• Records to process:
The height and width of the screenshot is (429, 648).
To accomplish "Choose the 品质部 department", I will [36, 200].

---

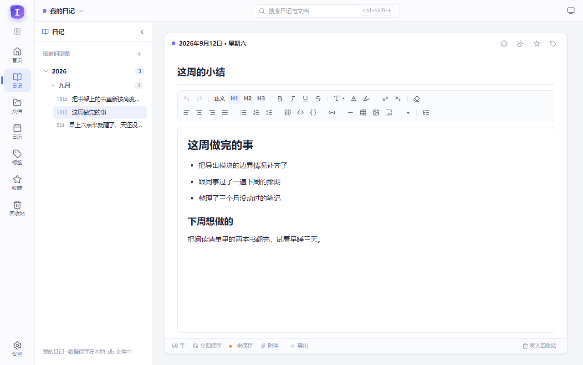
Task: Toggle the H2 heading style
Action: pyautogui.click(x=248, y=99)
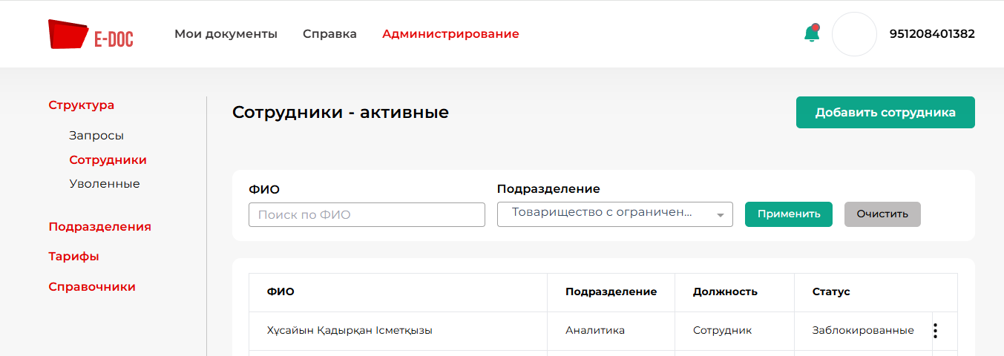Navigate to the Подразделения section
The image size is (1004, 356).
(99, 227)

==

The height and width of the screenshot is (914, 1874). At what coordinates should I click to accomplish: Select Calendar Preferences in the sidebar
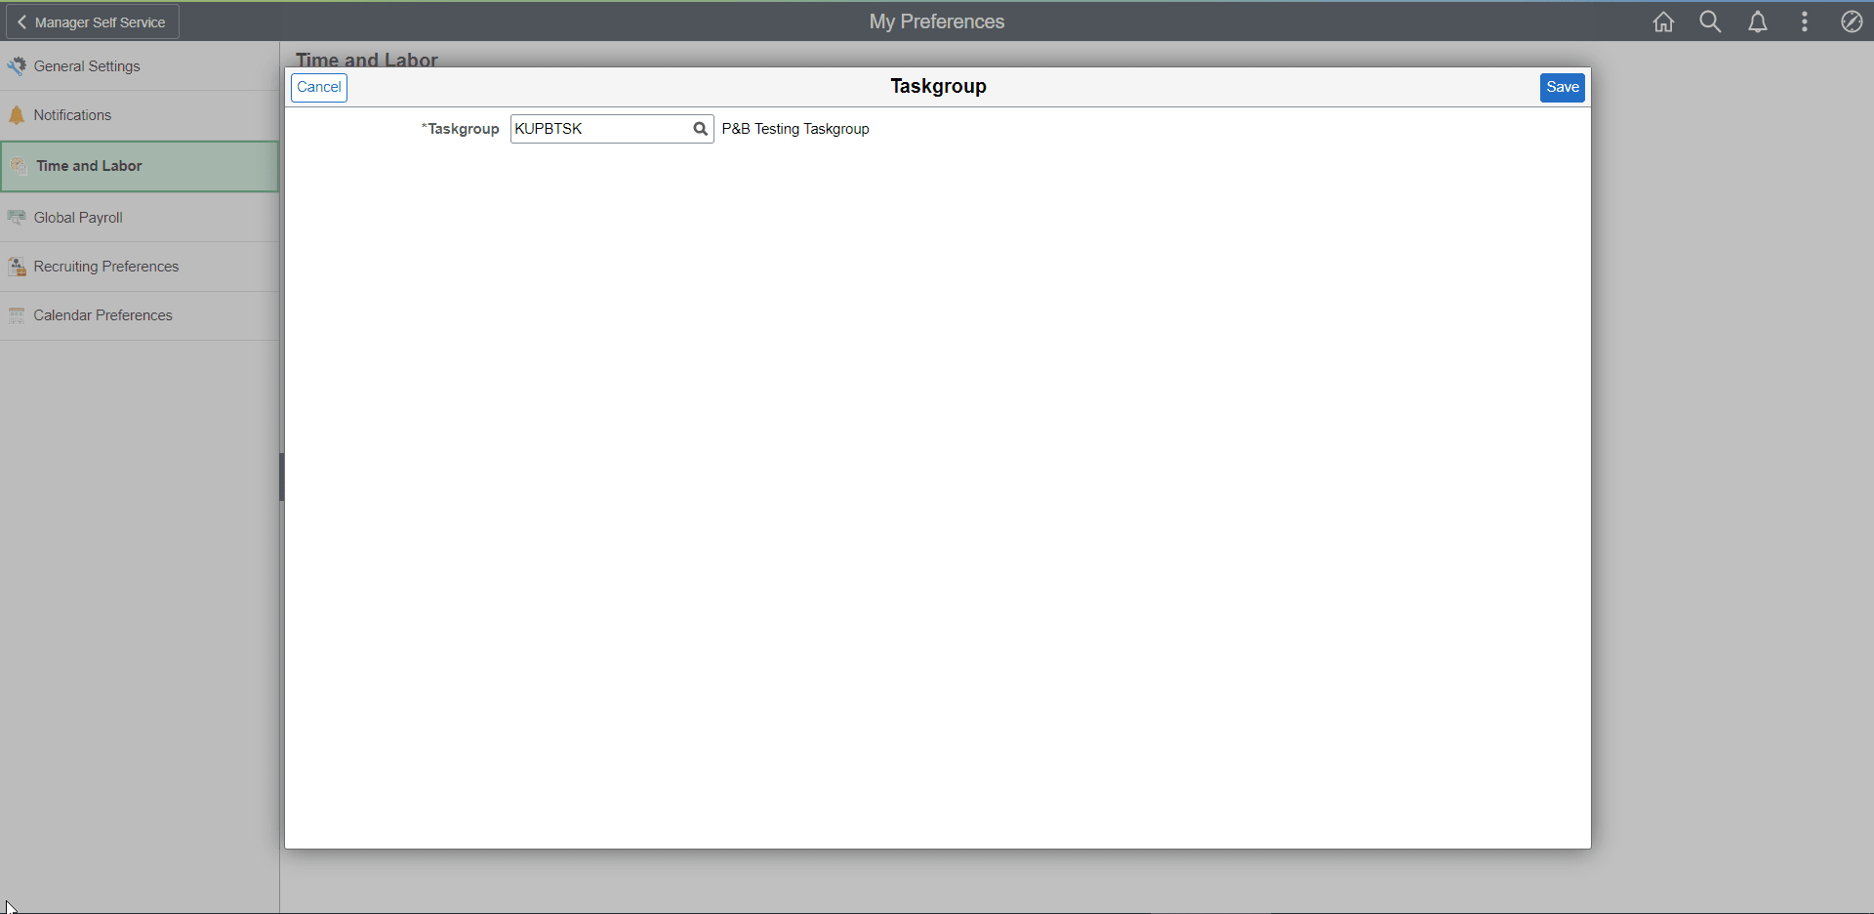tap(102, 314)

• Exercise prompt:
Rewrite everything from the row containing "The height and width of the screenshot is (429, 648)." down to the row containing "will [36, 200]." as a JSON list of strings, one string per line, skipping blank lines.

• Exercise response:
[
  "The height and width of the screenshot is (429, 648).",
  "To accomplish \"Choose the 品质部 department\", I will [36, 200]."
]